Klik voor een vergroting
Een havenrestaurantje met wat steigers, dat is de enige plaats waar je terecht kunt in de omgeving van Bratislava. De brug Novy Most in Bratislava, met bovenin het UFO restaurant. Die rotsjes hadden voor ons 's avonds wel verlicht mogen zijn. Dit was een gloednieuwe jachtensteiger, en we waren de enige gasten. Sluis Gabcikovo is de enige sluis in Slowakije, 275m x 34m, 20 meter verval. Het sluispersoneel spreekt Duits.

   

Hongarije: van Komárom tot Boedapest

Komárno is een stad aan de Donau in Slowakije. Aan de overkant ligt het Hongaarse Komárom. Beide steden worden verbonden door een brug over de Donau. Aan de Slowaakse kant is een zijrivier die in de Donau uitmondt en daar is een rustige ligplaats bij een in aanbouw zijnde jachthaven. We kwamen hier twee keer. Als je nog iets verder vaart kom je door het stadje zelf, en daar is ook nog een jachthaven met restaurant. Wij fietsten tijdens de terugtocht over de brug naar de supermarkt in het Hongaarse deel, om onze laatste forinten op te maken. Midden op de brug is de grens tussen Slowakije en Hongarije; daar zijn nog douaneposten. Komárno is aan beide zijden van de grens een belangrijke Donauhaven. Hier komen binnenschepen laden en lossen die vanuit Duitsland, Oostenrijk, Hongarije, Slowakije en de oostelijke Europese gebieden komen. Of ze varen langs, op weg naar de Zwarte Zee. Nabij Esztergom en Visegrád wordt er veel grind en grond uit de Donau gehaald. De grillige Donau zet hier veel steenpuin af en er moet geregeld gebaggerd worden om de vaardieptes te behouden. In Esztergom is ook een jachthaven in de stad en tegenover Visegrád zijn wat primitieve aanlegsteigers.
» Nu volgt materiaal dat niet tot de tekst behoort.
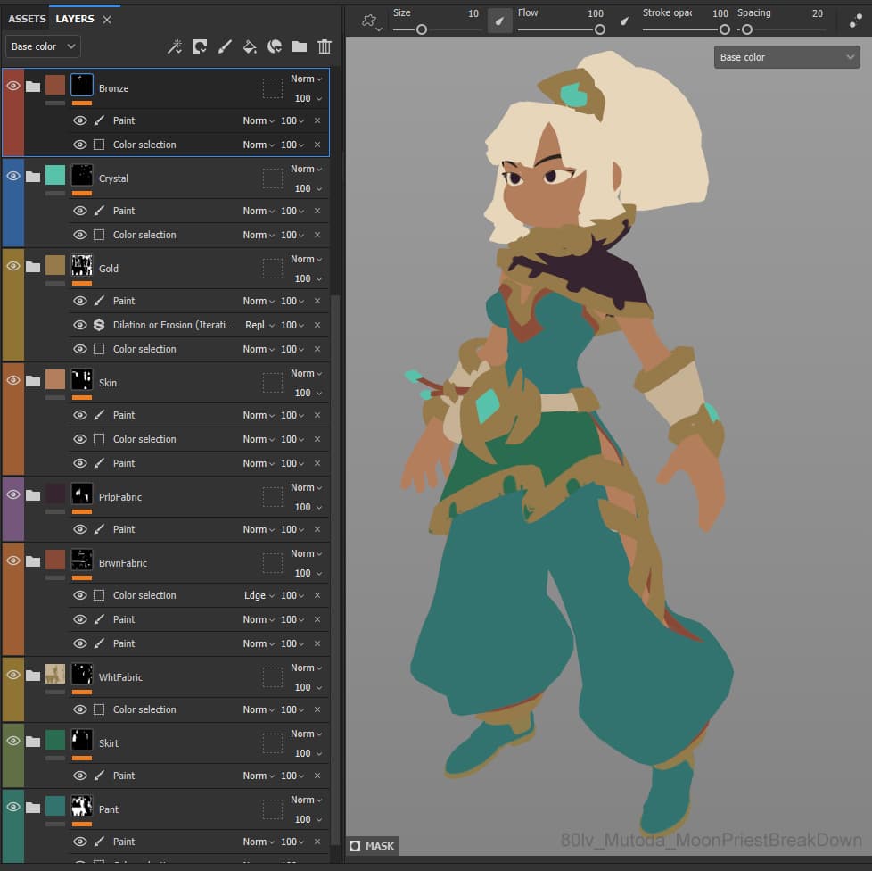Close the LAYERS tab
The width and height of the screenshot is (872, 871).
(107, 20)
Kort daarna gingen we de Szentendre-Donau op, een afsplitsing waar alleen pleziervaart mag komen en waar een mooie jachthaven is in de plaats Szentendre, een toeristische trekpleister met veel souvenirwinkeltjes. Tijdens ons verblijf daar steeg het water in de Donau in een dag tijd enorm, het stond op de toegangsweg naar de haven meer dan een meter hoog. Je kon er dus niet uit. Dat was nog nooit gebeurd eind juli, vertelde de havenmeester ons. Maar zoiets duurt nooit lang, want de watermassa verplaatst zich snel richting Zwarte Zee. We vonden het zo leuk in Szentendre dat we een paar dagen langer bleven, we deden er boodschappen en maakten ook nog een treinreisje. Er is een zeer frequente treinverbinding met Boedapest, als je de stad alvast wil verkennen of geen zin hebt om erg lang in de dure jachthaven daar te blijven.

 
Klik voor een vergroting
Midden op de brug in Komárno is de grens tussen Slowakije en Hongarije. Komárno is aan beide zijden van de grens een belangrijke Donauhaven. Hier komen veel binnenschepen laden en lossen. Zicht op Buda De Parlementsgebouwen in Pest Tomos Marina in aanbouw. Het leek ons een prestigieus project, een overnachting zal een paar centen kosten als alles straks klaar is!
 

En zo kwamen we dan een paar dagen later aan in Boedapest, het doel van onze reis. Er is een nieuwe jachthaven op de linkeroever, net voor het Margaretha-eiland (Margitsziget) en niet ver van het stadscentrum. De oude jachthaven bij het eiland aan de rechteroever is er ook nog wel, onder een drukke verkeersbrug, maar daar komen geen passanten meer. Wij wilden natuurlijk door Boedapest zelf varen, onder alle bruggen door en we hadden een aanlegplek op 5 mijl voorbij de stad op het oog. Maar die bleek helemaal niet meer te bestaan, een ervaring die we wel meer hebben gehad tijdens deze tocht. De literatuur over de Donau is niet erg up to date. Onderweg hadden we aan de rand van het centrum van Boedapest een in aanbouw zijnde marina gezien, Tomos Marina op km 1637 aan de rechteroever. Ondanks de bouwactiviteiten waren we daar welkom. We lagen mooi en niet duur, en er werd zelfs electriciteit voor ons geregeld door middel van een verlengkabel. De tweede nacht kwamen ze al helemaal geen havengeld meer ophalen, en iedereen was heel vriendelijk en behulpzaam. Daarna begon de moeizame terugtocht naar Kelheim op km 2414. We hadden veel plezier van de aantekeningen die we op de heenreis hadden gemaakt over mogelijke aanleg- of ankerplaatsen, want de informatie in vaarboeken is vaak verouderd en je kunt er ook niet altijd uit opmaken welk formaat schepen er kan liggen. We konden soms maar 15 km per dag afleggen en dan is het wel belangrijk te weten of er aan het eind van een dag tegenstrooms ploeteren een overnachtingsmogelijkheid is. Het was hier en daar improviseren, zoals in Orth vastmaken aan een boomstronk, maar dat vinden wij vaak leuker dan een verblijf in een comfortabele marina.

     
We werden gepasseerd door deze
snelle veerboot,
hier net als wij op weg naar Wenen.
     

Het schipperspaar van de Festina Lente.